Written exercise:
Return, word for word, the rows from the line containing "This screenshot has height=847, width=1120." through the last row, including both ends.

Dataset:

━━━

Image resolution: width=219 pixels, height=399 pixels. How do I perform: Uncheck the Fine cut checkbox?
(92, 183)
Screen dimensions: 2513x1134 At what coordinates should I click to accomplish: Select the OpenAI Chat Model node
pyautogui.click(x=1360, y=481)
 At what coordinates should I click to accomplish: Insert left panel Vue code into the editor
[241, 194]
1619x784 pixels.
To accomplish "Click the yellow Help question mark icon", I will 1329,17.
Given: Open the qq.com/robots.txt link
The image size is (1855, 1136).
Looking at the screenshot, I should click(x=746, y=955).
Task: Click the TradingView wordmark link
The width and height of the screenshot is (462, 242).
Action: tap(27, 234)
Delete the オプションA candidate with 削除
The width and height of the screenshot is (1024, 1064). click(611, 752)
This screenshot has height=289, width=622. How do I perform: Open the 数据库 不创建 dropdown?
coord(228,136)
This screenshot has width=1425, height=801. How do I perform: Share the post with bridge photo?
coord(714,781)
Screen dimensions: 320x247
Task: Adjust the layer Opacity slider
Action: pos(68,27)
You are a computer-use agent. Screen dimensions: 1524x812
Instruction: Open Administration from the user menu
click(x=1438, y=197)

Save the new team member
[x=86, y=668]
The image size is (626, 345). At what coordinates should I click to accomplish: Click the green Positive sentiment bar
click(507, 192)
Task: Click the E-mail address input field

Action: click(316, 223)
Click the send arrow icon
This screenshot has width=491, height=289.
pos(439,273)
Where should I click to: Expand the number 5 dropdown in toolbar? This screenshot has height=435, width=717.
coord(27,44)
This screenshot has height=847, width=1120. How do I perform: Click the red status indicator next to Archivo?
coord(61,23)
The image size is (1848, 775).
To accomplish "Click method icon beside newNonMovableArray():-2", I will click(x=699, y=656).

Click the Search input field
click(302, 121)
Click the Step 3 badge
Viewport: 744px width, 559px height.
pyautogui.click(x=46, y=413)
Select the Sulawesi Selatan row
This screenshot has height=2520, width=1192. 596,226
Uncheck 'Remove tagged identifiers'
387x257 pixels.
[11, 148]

━━━

Task solution:
This screenshot has height=847, width=1120. How do I perform: Click the red status indicator next to Archivo?
coord(61,23)
The image size is (1848, 775).
To accomplish "Click method icon beside newNonMovableArray():-2", I will click(x=699, y=656).

Click the Search input field
click(302, 121)
Click the Step 3 badge
Viewport: 744px width, 559px height.
pyautogui.click(x=46, y=413)
Select the Sulawesi Selatan row
This screenshot has height=2520, width=1192. 596,226
Uncheck 'Remove tagged identifiers'
387x257 pixels.
[11, 148]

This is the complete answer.